The answer is not very satisfying but it is the following. We make two simplifications.
- First of all, $A$ must contain $0$, and the value of $f(0)$ is unrelated to the value of $f$ at any other point; from here on we will ignore it.
- Second, the values of $f$ at positive and negative reals are unrelated, and the problem decomposes into two copies of the problem for the positive reals; from here on we will restrict our attention to the positive reals.

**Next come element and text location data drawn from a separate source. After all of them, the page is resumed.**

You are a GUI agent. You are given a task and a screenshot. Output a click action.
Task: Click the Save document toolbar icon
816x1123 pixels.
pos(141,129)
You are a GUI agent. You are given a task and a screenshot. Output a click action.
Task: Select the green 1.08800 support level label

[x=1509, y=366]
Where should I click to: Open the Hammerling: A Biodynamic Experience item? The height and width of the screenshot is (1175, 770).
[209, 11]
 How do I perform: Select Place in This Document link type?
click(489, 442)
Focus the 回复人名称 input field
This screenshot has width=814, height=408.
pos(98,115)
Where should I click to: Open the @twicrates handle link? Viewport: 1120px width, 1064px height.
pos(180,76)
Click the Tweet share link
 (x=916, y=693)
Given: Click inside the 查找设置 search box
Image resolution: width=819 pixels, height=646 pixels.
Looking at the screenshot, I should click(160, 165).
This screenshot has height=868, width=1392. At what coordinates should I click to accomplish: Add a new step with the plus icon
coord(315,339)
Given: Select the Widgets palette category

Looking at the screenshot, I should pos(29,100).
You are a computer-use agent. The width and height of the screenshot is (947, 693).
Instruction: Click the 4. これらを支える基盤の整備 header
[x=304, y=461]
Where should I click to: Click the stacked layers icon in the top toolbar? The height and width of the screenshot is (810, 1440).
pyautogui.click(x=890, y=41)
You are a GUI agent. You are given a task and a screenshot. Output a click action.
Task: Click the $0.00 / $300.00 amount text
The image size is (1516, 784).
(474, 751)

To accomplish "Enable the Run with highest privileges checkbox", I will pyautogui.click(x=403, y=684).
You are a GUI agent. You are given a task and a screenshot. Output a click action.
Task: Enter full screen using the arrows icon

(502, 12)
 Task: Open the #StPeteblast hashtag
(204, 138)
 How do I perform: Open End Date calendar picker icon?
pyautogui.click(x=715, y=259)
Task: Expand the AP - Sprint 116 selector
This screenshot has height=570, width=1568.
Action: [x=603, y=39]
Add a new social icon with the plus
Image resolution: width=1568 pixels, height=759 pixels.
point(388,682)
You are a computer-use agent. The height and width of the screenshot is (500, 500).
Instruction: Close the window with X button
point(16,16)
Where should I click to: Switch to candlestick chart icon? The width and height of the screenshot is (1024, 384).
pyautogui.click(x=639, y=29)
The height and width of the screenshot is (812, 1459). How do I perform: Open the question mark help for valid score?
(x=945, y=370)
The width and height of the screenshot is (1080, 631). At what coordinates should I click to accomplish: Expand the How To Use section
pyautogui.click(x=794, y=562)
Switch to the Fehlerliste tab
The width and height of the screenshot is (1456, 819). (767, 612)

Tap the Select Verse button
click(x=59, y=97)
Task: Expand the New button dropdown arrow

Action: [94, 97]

Now consider the equivalence relation on $\mathbb{R}^{+} = \{ x \in \mathbb{R} : x > 0 \}$ generated by $x \sim 2x$; explicitly this equivalence relation is given by $x \sim y$ iff $\frac{x}{y} = 2^k$ for some $k \in \mathbb{Z}$. By definition, if we know the value of $f(x)$ then we know the value of $f(y)$ for all $y \sim x$; moreover this is best possible. So the minimal (with respect to inclusion) subsets $A \subset \mathbb{R}^{+}$ which determine the values of $f$ are exactly those subsets which contain exactly one element of each equivalence class. Such subsets always exist by the axiom of choice but generally can't be constructed explicitly. These are sometimes called transversals.
However, one set of transversals which can be constructed explicitly is
$$A_k = \left[ 2^k, 2^{k+1} \right), k \in \mathbb{Z}.$$
None of them contain each other (in fact they partition $\mathbb{R}^{+}$) and their measures get arbitrarily small. To see that these are in fact transversals think about $\log_2 x$.